Microsoft’s GitHub is snapping up node packpage manager (npm), with plans for integration between the platforms. In a blog post, GitHub CEO Nat Friedman announced the news, but did not share a purchase price.
Despite the acquisition, Friedman reassured users that it will not be shuttering npm and that it will always remain free. The focus instead is a three pronged approach: improve the core experience, engage with the community, and improve the registry infrastructure and platform.
“We will work to improve the everyday experience of developers and maintainers, and support the great work already started on the npm v7 CLI, which will remain free and open source,” Friedman said. “Some bigger features that we’re excited about are Workspaces and improvements to the publishing and multi-factor authentication experience. “
This announcement could also shed some light on Microsoft’s activity in recent times. In January, it pointed out an npm package that has been stealing the data of UNIX users. GitHub also previously introduced the ability to publish npm packages. It makes sense that it would look closely at a platform it’s planning to acquire, but users will want to know what GitHub is planning to do to improve safety going forward.

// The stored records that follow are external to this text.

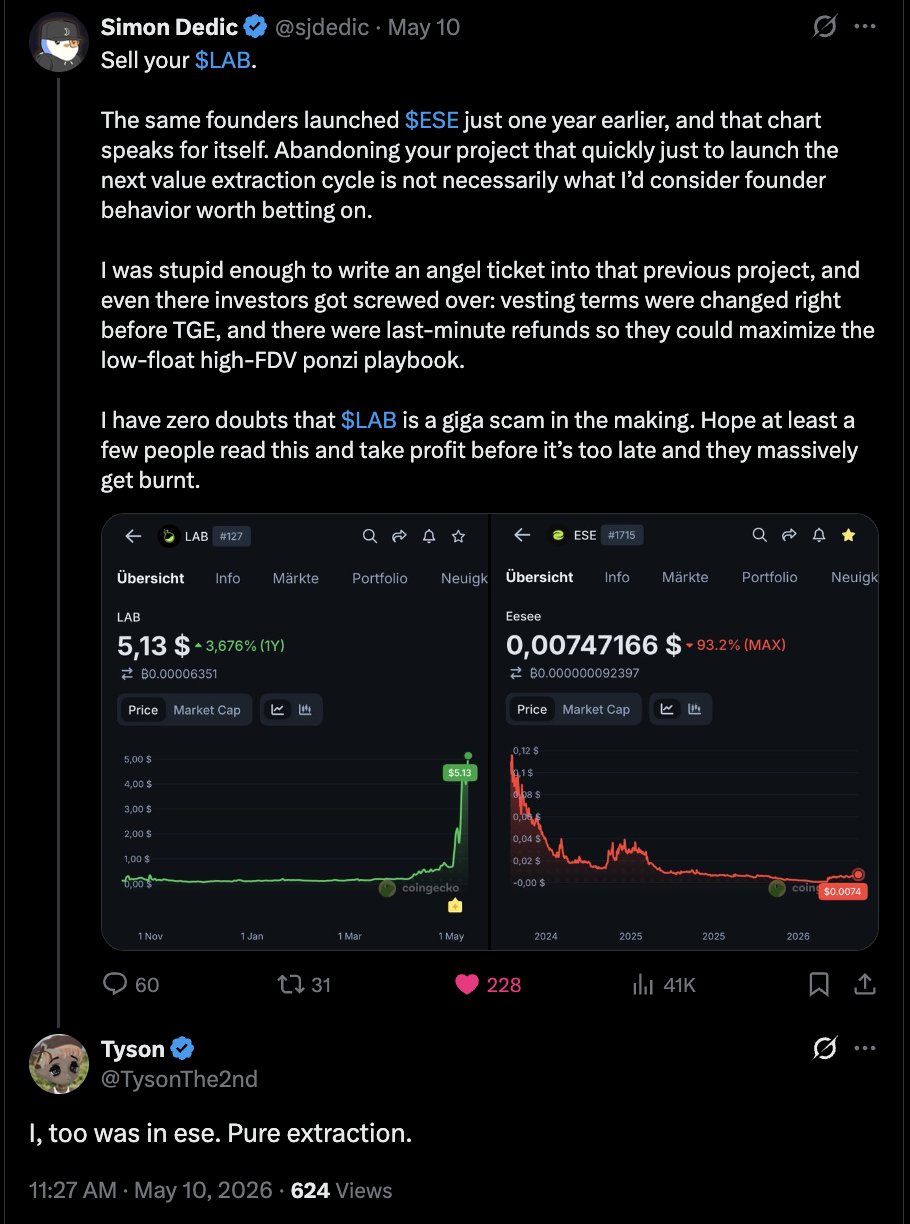
Task: Unlike the tweet showing 228 likes
Action: pos(488,985)
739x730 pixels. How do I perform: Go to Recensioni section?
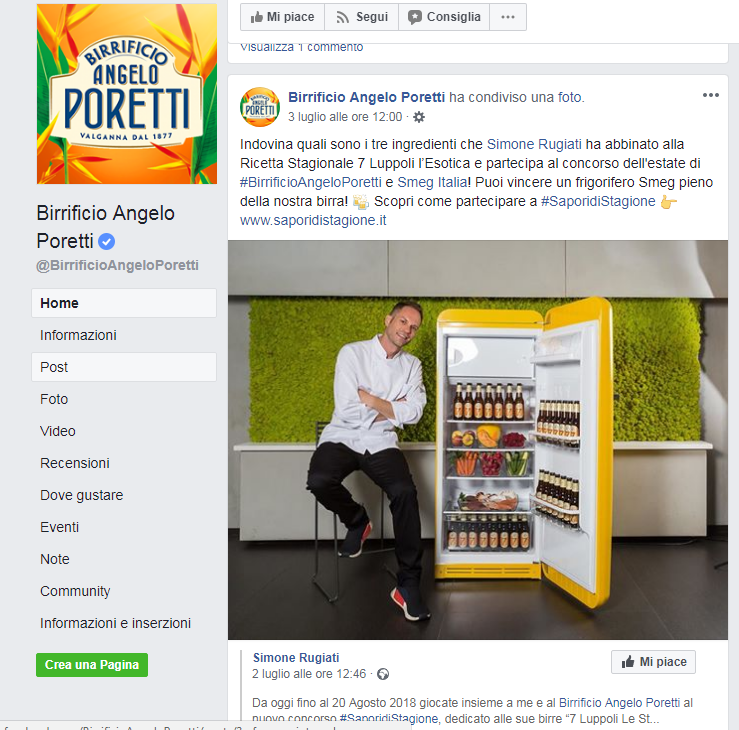(x=75, y=463)
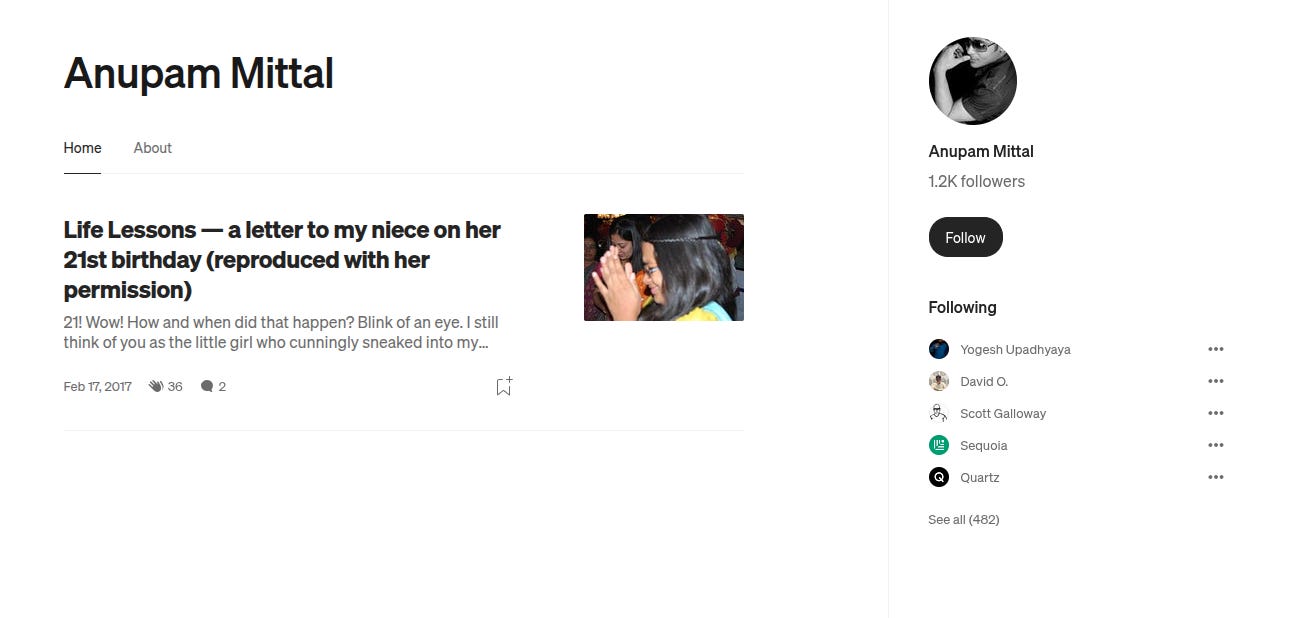1293x618 pixels.
Task: Open the See all (482) link
Action: (x=963, y=519)
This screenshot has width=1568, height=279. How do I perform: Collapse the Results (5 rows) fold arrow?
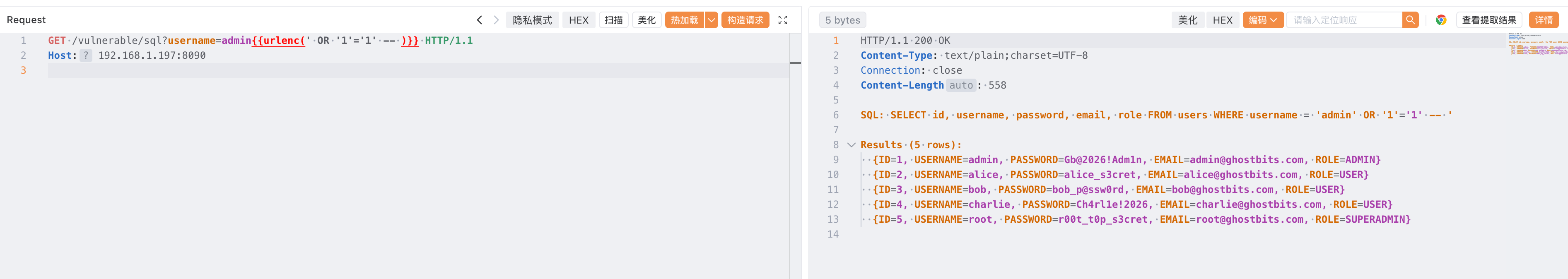(x=851, y=144)

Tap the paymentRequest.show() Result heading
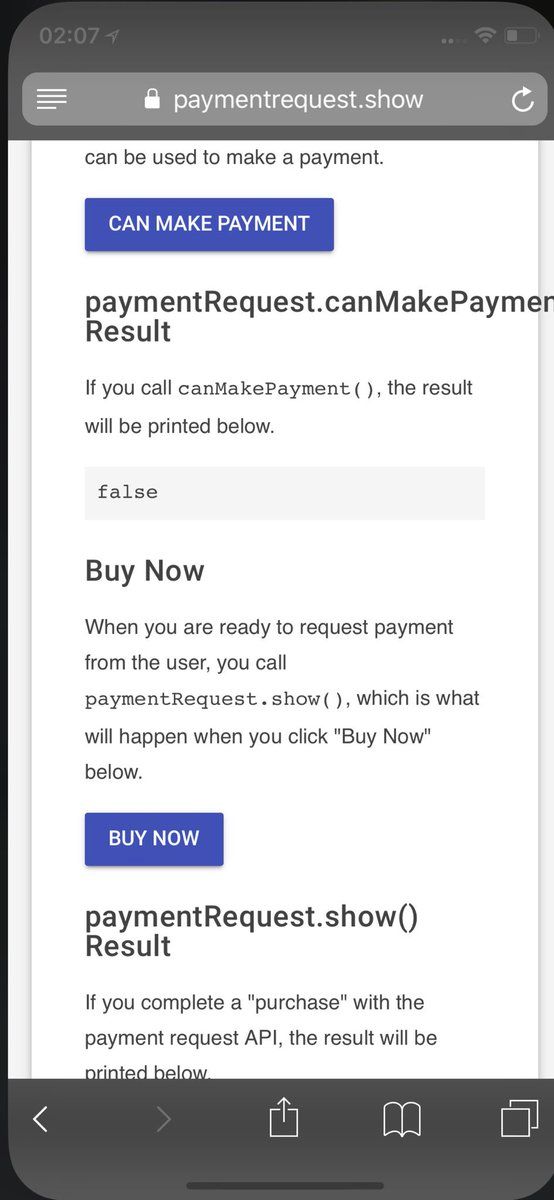tap(252, 931)
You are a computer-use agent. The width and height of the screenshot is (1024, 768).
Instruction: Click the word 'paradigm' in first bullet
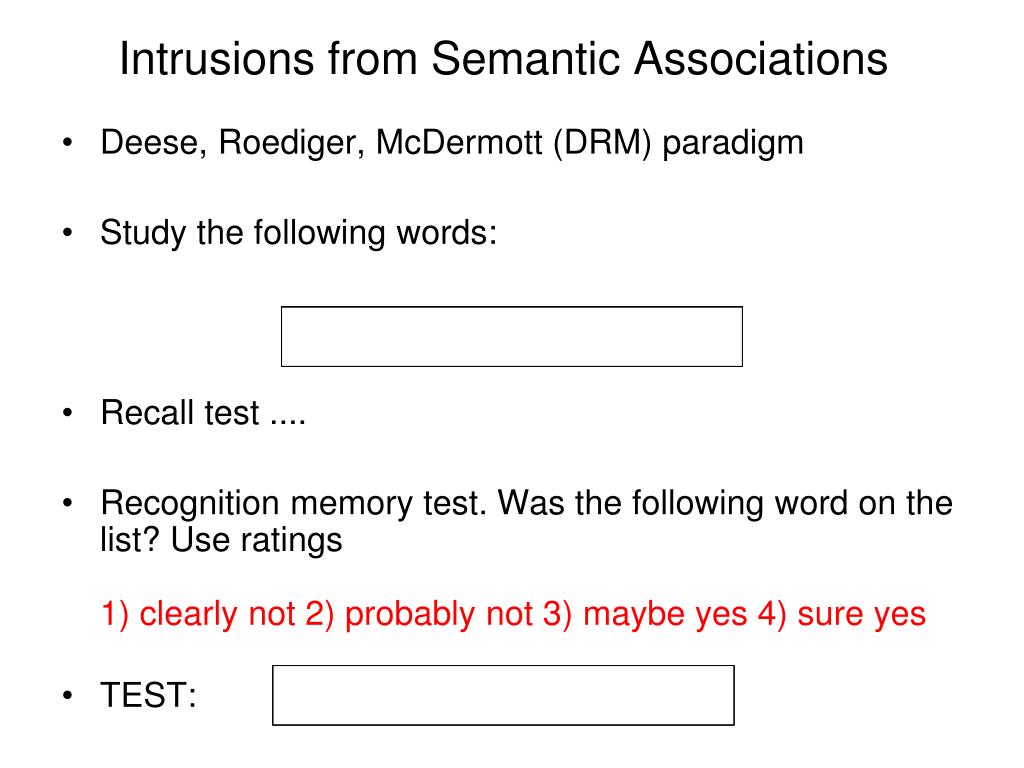(x=733, y=143)
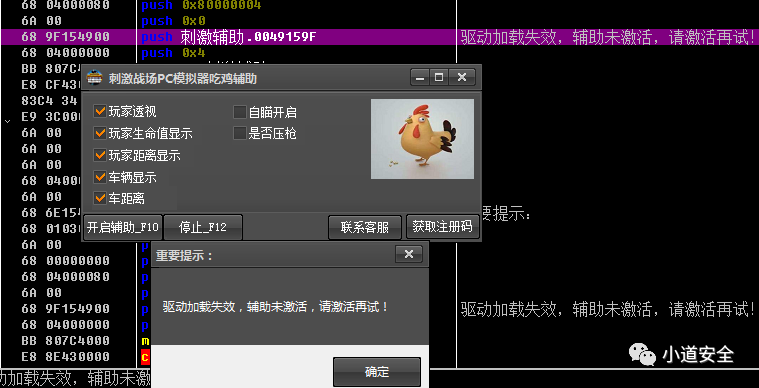759x388 pixels.
Task: Click the app icon in the title bar
Action: pos(94,77)
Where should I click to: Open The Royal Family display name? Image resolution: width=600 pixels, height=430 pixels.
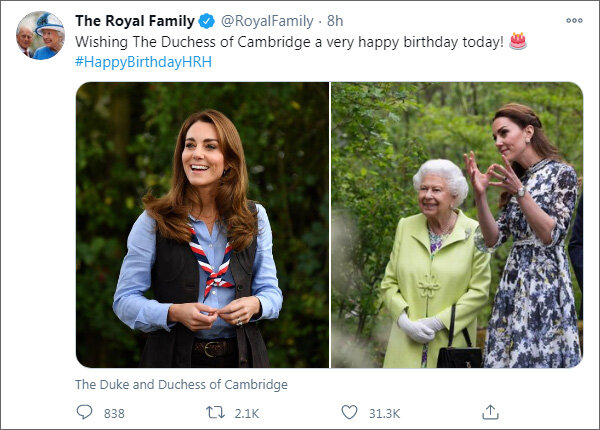point(135,21)
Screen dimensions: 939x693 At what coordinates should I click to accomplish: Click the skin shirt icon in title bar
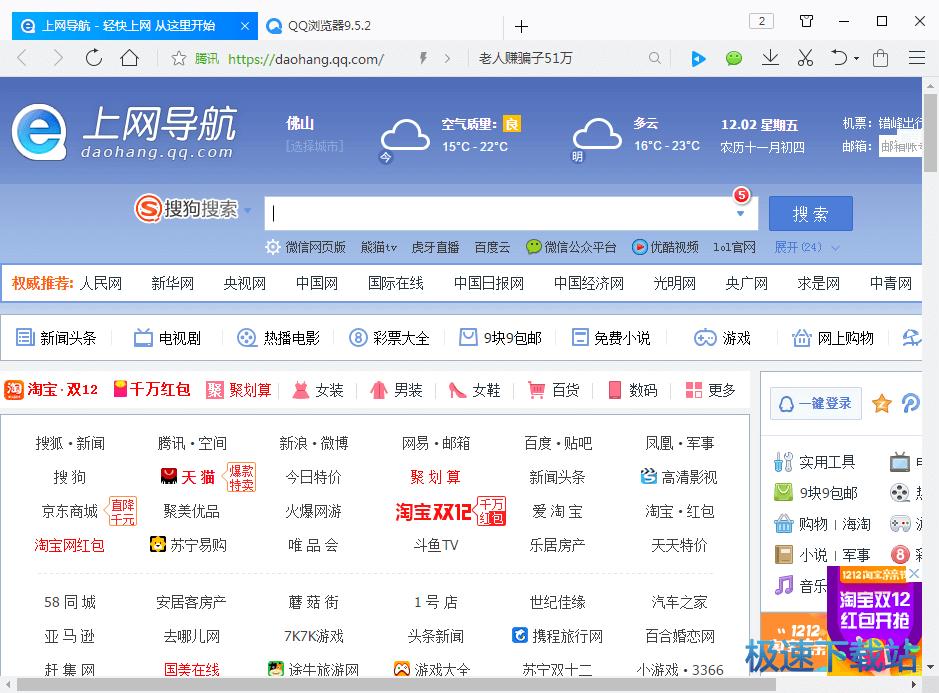click(x=806, y=21)
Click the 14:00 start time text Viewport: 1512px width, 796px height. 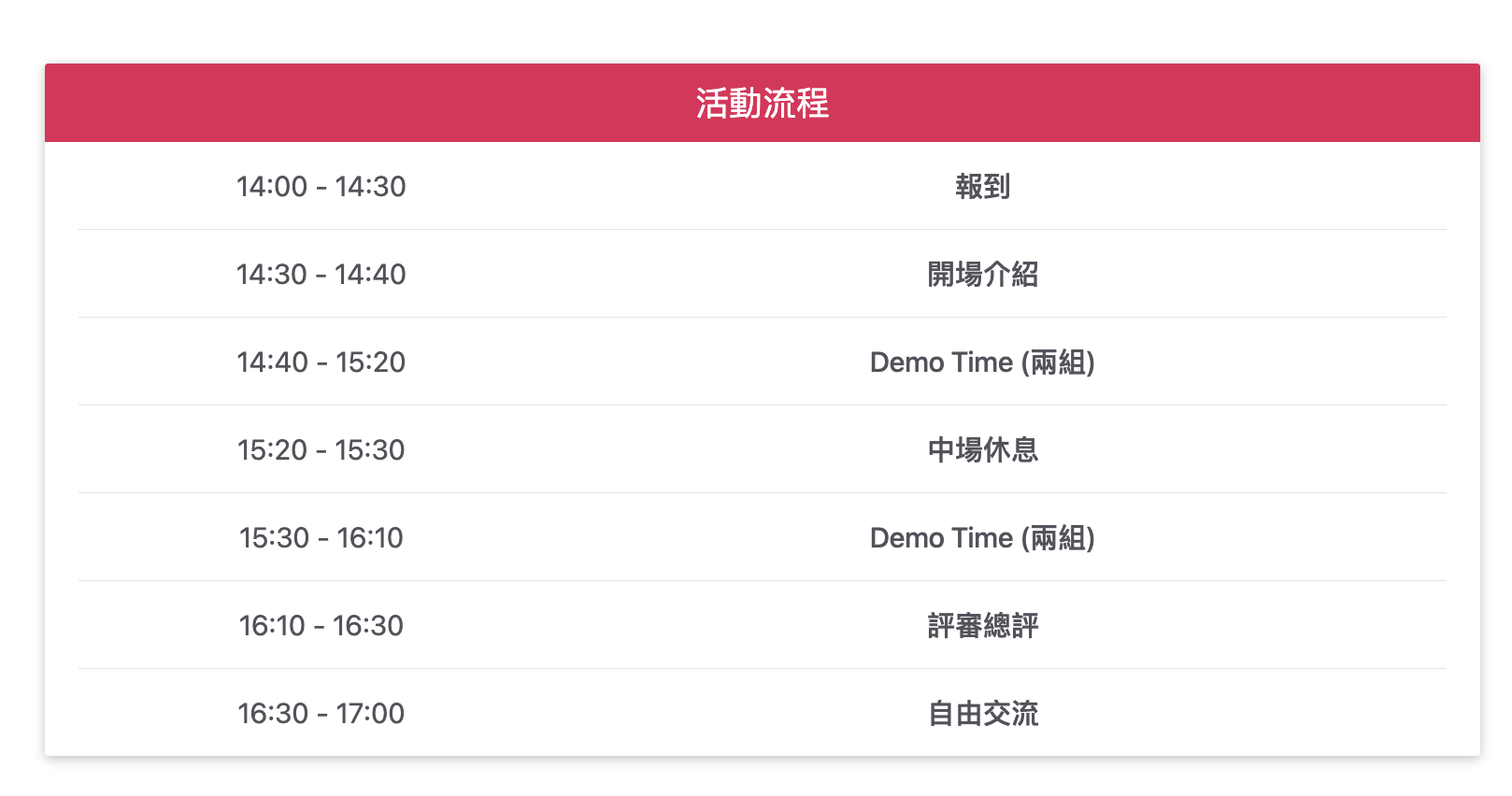(x=272, y=187)
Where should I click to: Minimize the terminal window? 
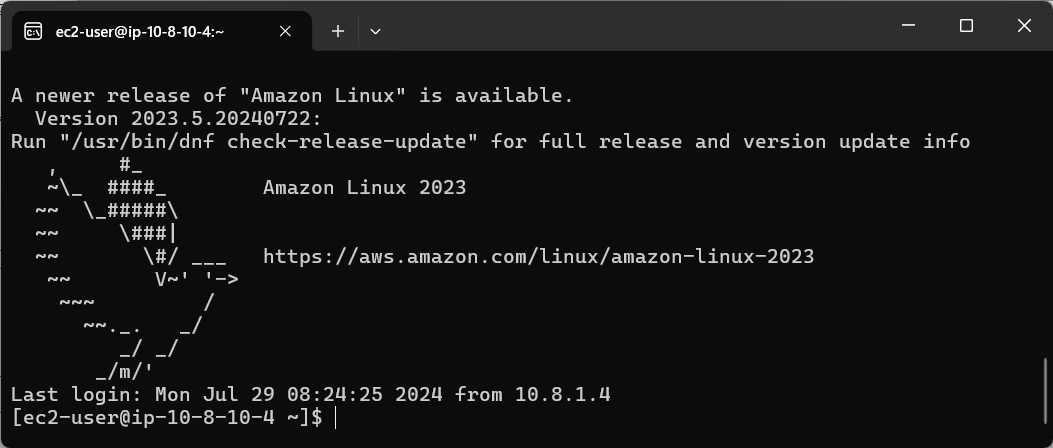pyautogui.click(x=908, y=26)
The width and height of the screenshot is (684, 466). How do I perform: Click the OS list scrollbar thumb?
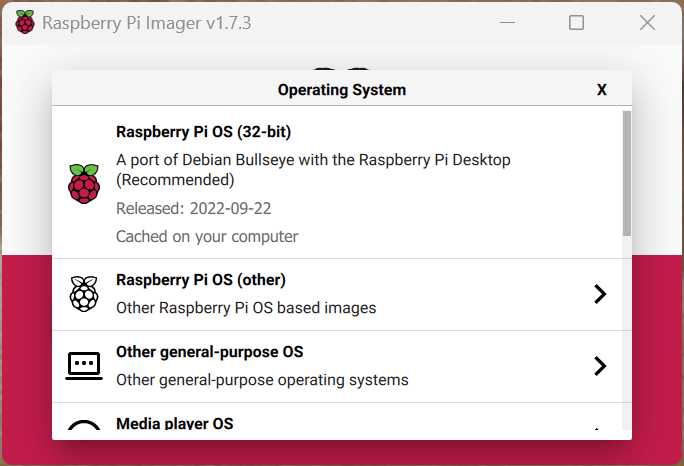click(x=627, y=173)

Freidman admits that security will be a focus in the future. This will come partially from the GitHub integration, which will let you trace a change from a GitHub pull request to the resolution. It will also be looking at measures it recently launched on its own platform, such as the GitHub Security Lab and built-in security advisories.
Essentially, this purchase could lead to significant improvements in the open-source community, and Microsoft has a good track record with Typescript. Still, while GitHub remains a separate entity from its parent company, there will always be those who view it as another step away from decentralization.